At 09:46 25/10/00 +0930, Ben Nagy wrote:
>Not so hasty - I think he's got a solution there.
>
>If he's saying what I think he's saying then it can work:
>
>On the WWW box, have two NICs. NIC one is connected to FW1 and ISP1, NIC2 to
>FW2, ISP2. As long as each NIC has a _different_ default gateway it will
>work fine. You just have a NAT mapping at each ISP for the internal address
>of NIC1 and NIC2 respectively. Oh, and don't enable IP forwarding.
>
>This means that traffic from ISP1 comes in via NIC1. The response goes OUT
>via NIC1 and therefore uses ISP1 as the gateway.
I disagree here. why would responses go through the same NIC? the outgoing NIC
is determined on the basis of the destination address, not of the source
address.
Let's look at it:
The webserver has received a request from 1.2.3.4 to one of its IP
addresses IP1 or IP2.
now it needs to send a response, that is a packet from IP1 or IP2 to 1.2.3.4.

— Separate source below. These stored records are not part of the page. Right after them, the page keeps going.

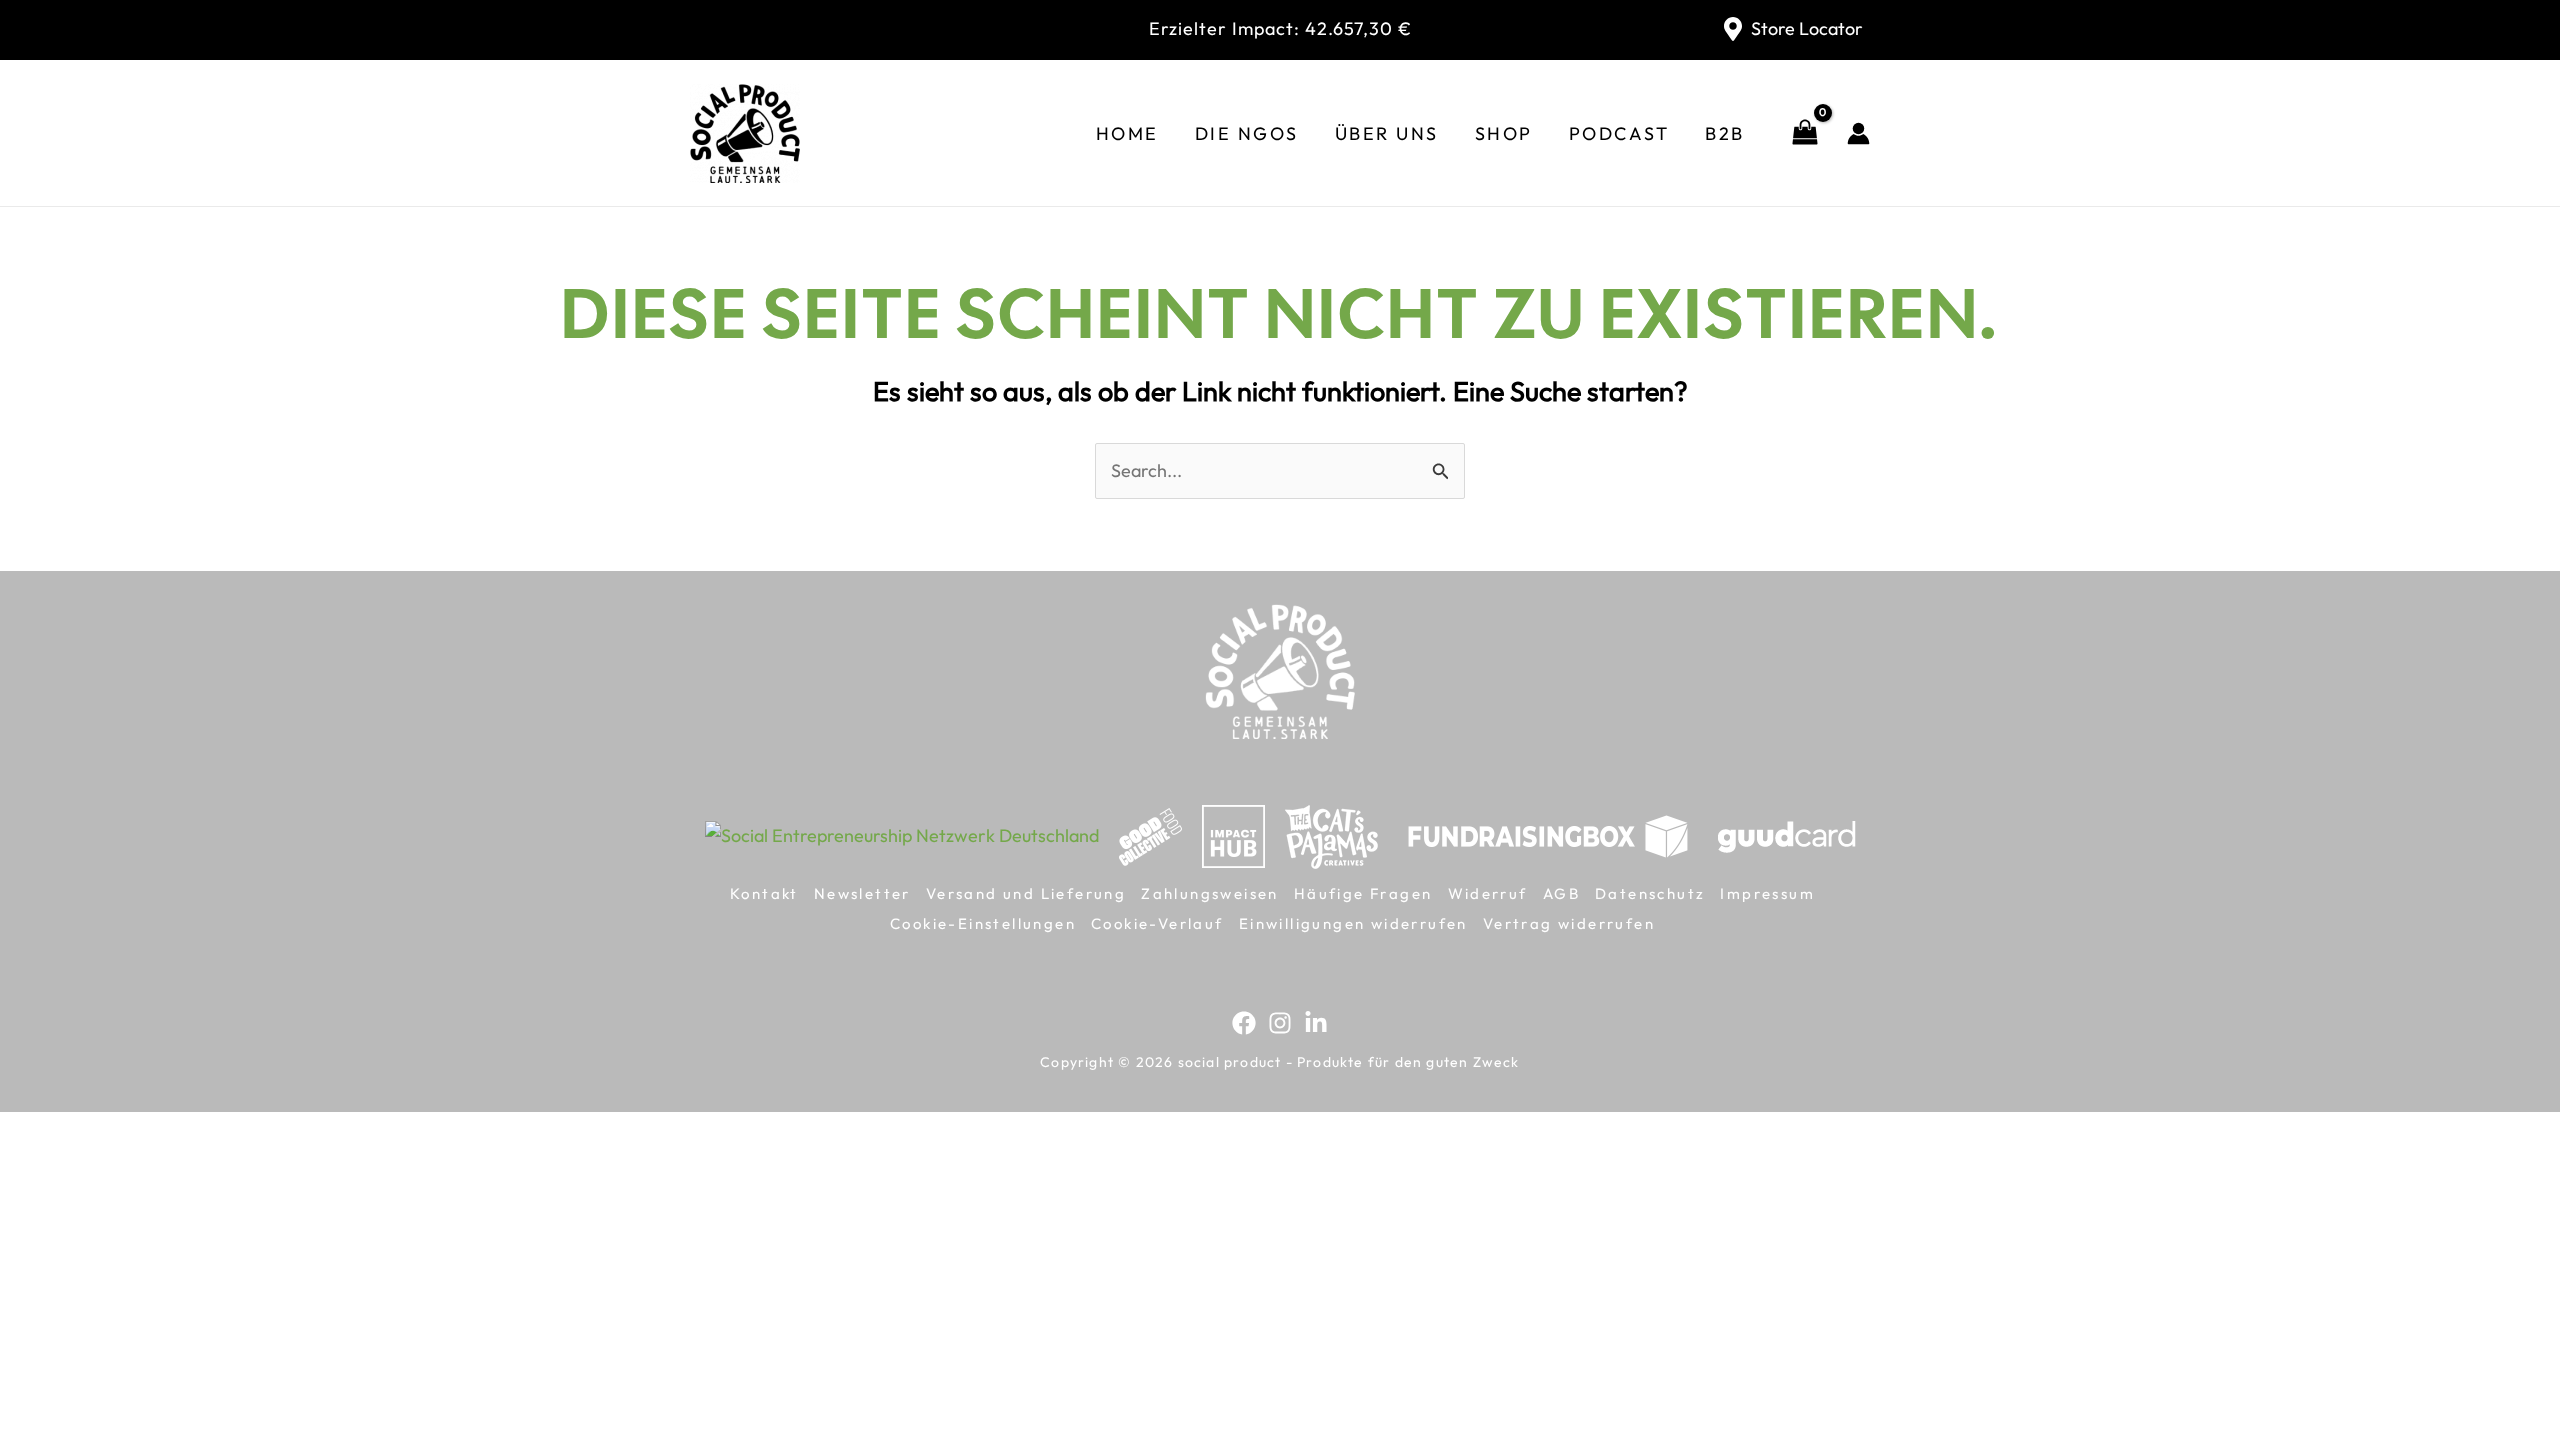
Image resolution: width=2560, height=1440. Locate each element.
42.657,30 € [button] (1280, 28)
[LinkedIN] (1316, 1023)
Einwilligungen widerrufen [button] (1353, 923)
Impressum (1767, 893)
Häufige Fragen (1363, 893)
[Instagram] (1280, 1023)
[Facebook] (1244, 1023)
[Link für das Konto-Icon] (1858, 133)
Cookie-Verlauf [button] (1157, 923)
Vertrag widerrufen (1569, 923)
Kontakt (764, 893)
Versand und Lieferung (1026, 893)
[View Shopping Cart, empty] (1805, 133)
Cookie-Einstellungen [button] (983, 923)
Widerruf (1488, 893)
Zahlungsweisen (1210, 893)
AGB (1561, 893)
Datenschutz (1650, 893)
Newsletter (862, 893)
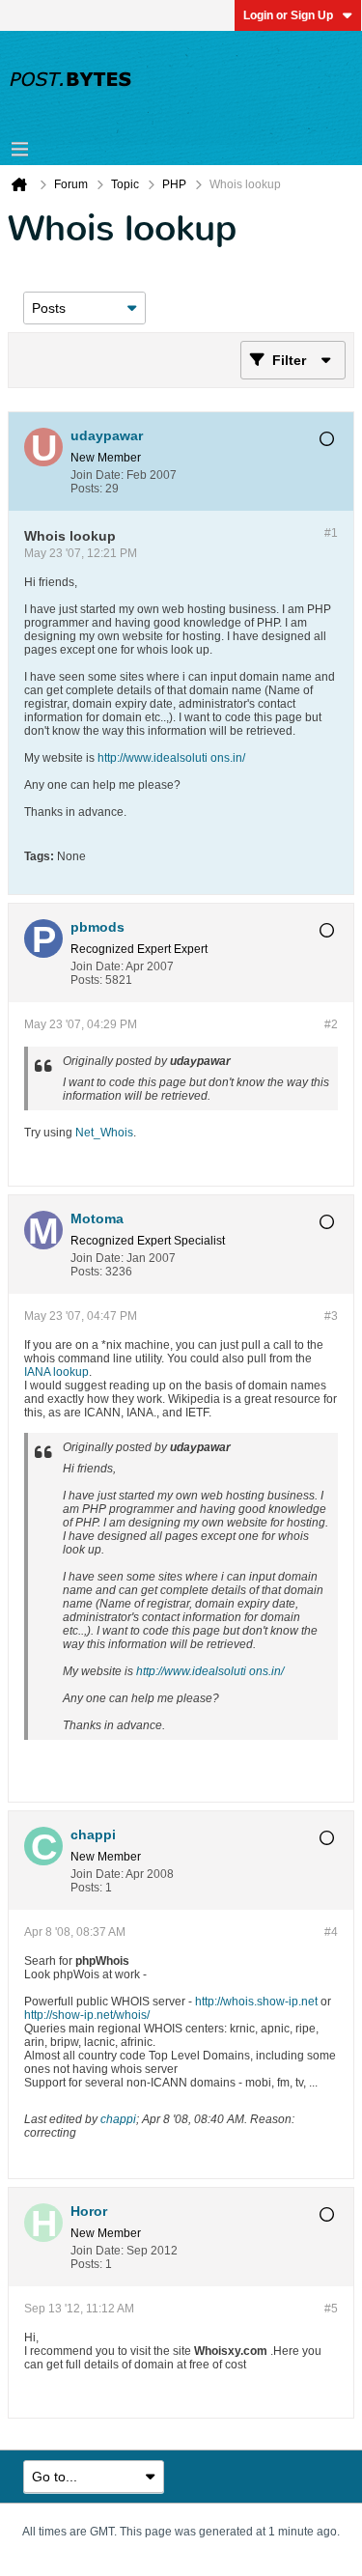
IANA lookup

To this end, the stack determine the outgoing interface and the next hop.
As far as I know, the latter are determined using the destination address
of the packet,
that is 1.2.3.4 in our case. the source address (IP?) is not used to
determine the NIC nor
the route.
just an example: assume you have a firewall with an external interface and
an internaal interface.
suppose the external address is 9.8.7.6 and the internal is 10.0.0.1. now,
from the internal network,
ping the external address. then you get a response from the firewall, with
the source address set to 9.8.7.6,
but the outgoing interface is the internal one.